In such tournaments, all contenders play a fixed number of matches. Points are granted for wins/draws/misfortunes. At that point a general ranking is chosen by all out points or normal points per coordinate. At times different factors, for example, objectives scored/objectives confronted additionally come into the image to settle ties in ranking.
Question: “Sixteen teams have been invited to participate in the ABC Gold Cup cricket tournament. The tournament was conducted in two stages. In the first stage, the teams are divided into two groups. Each group consists of eight teams, with each team playing every other team in its group exactly once. At the end of first stage, the top four teams from each group advance to the second stage while the rest are eliminated. The second stage comprised several rounds. A round involves one match for each team. The winner of a match in a round advances to the next round, while the loser is eliminated. The team that remains undefeated in the second stage is declared the winner and claims the Gold Cup.
The tournament rules such that each match results in a winner and a loser with no possibility of a tie. In the first stage, a team earns one point for each win and no points for a loss. At the end of the first stage, teams in each group are ranked on the basis of total points to determine the qualifiers advancing to the next stage. Ties are resolved by a series of complex tie-breaking rules so that exactly four teams form each group advanced to the next stage.
”Now questions were asked on – Total number of matches, minimum number of wins required for a team to guarantee advance (or possible advance) to next stage, maximum number of matches that a team can win in the first stage without advancing, etc.
In first stage, teams are divided into two groups of 8 teams each. There they play a match against everyone exactly one i.e. 8C2 matches in every group. So 2*8C2 = 56 matches for the first stage.
In second stage, there are 8 teams in a knockout stage. There will be one winner, so 8 – 1 = 7
So, total number of matches is 56 + 7 = 63
For a team to advance to the second stage, it should be among the top 4 in its group. Total points on stake in a group is the same as the total number of matches which is 8C2 = 28. To guarantee advance, it can have 3 teams with the same or more points. There can be 5 teams with 5 wins or 5 points. So, 5 wins is not good enough to ensure a birth in round 2. However, 6 wins will guarantee its advance.This also tells us that a team might have 5 wins but still not advance.
To figure out the minimum wins required to possibly advance, let us look at the method for ‘n’ teams.
n/2 – 1 teams should win maximum no. of matches.n/2 + 1 teams should have exactly the same number of wins.
So in this question, the top 3 teams can have a maximum of 7 + 6 + 5 = 18 points.
All other teams (5) have a combined score of 28 – 18 = 10 points. Their individual score is 2 points each and one of these five teams will advance to second stage.
So, minimum wins required to advance is 2.

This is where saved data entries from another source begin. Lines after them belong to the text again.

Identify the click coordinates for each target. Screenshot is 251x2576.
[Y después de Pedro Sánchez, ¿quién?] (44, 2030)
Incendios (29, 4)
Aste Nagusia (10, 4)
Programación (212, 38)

Let us look at another type of question in which we are given a table and we have to fill it. Given below is a random table at the end of hockey tournament. For each win two points were awarded and for a draw one point was given. We also know that the South Africa – Spain match was a draw. No two teams have the exact same count for Win/Draw/Loss and Australia has won more matches than Spain. Figure out the result of every match from the table given below:
Each team has played 4 matches.A team can get a score of 6 in two ways:
3 Wins and 1 loss or 2 wins and 2 draws.
India did not lose, so it will have 2 wins and 2 draws whereas on the other hand Pakistan will have 3 wins
No. of matches played will be 5C2 = 10
The total no. of points at stake is 20. South Africa has the left-over points which is 2.
We also know that the South Africa – Spain match was a draw.
So, now our table looks like this:
2 Points can be achieved by 1 Win, 0 Draw, 3 Loss OR 2 Draw, 2 Loss.We know that both Spain & South Africa have at least 1 Draw.
This means that South Africa’s 2 points are by 2 Draw, 2 loss.
3 Points can be achieved by 1 Win, 1 Draw, 2 Loss OR 3 Draw, 1 Loss.
As no two teams have the same Win/Draw/Loss count, one of the above applies to Australia whereas the other one applies to Spain. As Australia has won more matches, it will get the 1 Win, 1 Draw, 2 Loss.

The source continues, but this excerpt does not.